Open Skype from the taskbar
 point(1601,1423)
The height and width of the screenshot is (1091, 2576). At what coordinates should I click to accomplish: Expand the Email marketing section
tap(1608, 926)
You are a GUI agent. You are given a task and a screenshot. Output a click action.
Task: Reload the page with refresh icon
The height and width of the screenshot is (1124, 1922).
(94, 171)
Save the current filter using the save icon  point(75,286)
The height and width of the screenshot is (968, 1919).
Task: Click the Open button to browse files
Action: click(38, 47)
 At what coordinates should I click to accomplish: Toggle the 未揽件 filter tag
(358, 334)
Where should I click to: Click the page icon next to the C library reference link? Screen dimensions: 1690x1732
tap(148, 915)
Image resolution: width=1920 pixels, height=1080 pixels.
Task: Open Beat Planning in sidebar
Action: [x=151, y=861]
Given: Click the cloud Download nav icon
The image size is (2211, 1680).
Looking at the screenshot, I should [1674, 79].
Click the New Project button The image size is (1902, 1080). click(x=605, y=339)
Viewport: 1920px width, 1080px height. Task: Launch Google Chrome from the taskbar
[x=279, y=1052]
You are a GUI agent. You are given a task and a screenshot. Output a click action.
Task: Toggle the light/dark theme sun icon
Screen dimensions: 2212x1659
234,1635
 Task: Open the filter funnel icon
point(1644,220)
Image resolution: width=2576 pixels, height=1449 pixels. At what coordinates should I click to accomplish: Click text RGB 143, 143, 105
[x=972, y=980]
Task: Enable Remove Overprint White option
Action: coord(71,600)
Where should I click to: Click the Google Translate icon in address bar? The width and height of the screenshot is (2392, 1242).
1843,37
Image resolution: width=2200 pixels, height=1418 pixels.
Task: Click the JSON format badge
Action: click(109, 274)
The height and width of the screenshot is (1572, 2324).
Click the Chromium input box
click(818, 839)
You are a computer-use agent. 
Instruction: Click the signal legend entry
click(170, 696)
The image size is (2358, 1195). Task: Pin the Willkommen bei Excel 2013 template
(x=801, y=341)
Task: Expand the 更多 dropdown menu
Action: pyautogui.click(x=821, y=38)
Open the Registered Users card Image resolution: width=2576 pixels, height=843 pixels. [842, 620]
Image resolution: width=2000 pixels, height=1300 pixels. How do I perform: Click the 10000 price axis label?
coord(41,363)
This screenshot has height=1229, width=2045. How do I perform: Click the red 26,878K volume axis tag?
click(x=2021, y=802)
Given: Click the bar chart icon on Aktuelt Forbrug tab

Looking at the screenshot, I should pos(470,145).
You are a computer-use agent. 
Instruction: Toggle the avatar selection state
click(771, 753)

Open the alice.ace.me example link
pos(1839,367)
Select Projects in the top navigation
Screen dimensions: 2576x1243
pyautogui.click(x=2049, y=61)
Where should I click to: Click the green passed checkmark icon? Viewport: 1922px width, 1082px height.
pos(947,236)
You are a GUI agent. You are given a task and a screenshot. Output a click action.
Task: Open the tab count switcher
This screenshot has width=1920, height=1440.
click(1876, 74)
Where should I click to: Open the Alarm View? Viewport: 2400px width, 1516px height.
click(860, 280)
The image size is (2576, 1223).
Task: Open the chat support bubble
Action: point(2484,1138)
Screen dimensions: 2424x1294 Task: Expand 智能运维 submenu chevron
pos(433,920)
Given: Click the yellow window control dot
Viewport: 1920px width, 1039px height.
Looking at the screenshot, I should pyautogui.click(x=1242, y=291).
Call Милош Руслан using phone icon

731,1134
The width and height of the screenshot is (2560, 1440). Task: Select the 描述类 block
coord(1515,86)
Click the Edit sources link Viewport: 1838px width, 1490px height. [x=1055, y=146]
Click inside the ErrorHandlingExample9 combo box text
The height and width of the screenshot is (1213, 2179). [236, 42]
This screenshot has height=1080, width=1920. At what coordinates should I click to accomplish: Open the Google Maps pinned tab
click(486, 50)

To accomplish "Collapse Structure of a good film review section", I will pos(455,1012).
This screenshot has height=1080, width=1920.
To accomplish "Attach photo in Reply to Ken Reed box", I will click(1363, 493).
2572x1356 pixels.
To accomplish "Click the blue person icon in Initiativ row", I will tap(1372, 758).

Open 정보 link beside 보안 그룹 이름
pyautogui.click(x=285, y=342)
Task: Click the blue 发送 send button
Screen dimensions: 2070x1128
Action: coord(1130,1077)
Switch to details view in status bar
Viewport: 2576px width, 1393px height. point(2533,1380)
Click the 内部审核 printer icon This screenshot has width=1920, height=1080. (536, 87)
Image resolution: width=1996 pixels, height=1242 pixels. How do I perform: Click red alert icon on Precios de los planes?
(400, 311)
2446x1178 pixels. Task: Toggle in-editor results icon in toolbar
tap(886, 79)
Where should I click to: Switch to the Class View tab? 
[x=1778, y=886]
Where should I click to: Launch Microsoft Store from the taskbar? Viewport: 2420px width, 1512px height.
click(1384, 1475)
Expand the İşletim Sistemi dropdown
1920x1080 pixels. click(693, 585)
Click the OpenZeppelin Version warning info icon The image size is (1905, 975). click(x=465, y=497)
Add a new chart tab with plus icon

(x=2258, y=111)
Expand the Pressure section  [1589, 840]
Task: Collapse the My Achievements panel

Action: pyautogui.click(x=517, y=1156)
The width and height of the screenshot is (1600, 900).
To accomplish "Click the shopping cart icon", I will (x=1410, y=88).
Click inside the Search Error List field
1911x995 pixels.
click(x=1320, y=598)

────────────────

WHAT TO WORK ON: Quote the data above from the line containing "Where should I click to: Launch" to the line containing "Click inside the Search Error List field", inclusive, and stop.

EXERCISE ANSWER:
Where should I click to: Launch Microsoft Store from the taskbar? Viewport: 2420px width, 1512px height.
click(1384, 1475)
Expand the İşletim Sistemi dropdown
1920x1080 pixels. click(693, 585)
Click the OpenZeppelin Version warning info icon The image size is (1905, 975). click(x=465, y=497)
Add a new chart tab with plus icon

(x=2258, y=111)
Expand the Pressure section  [1589, 840]
Task: Collapse the My Achievements panel

Action: pyautogui.click(x=517, y=1156)
The width and height of the screenshot is (1600, 900).
To accomplish "Click the shopping cart icon", I will (x=1410, y=88).
Click inside the Search Error List field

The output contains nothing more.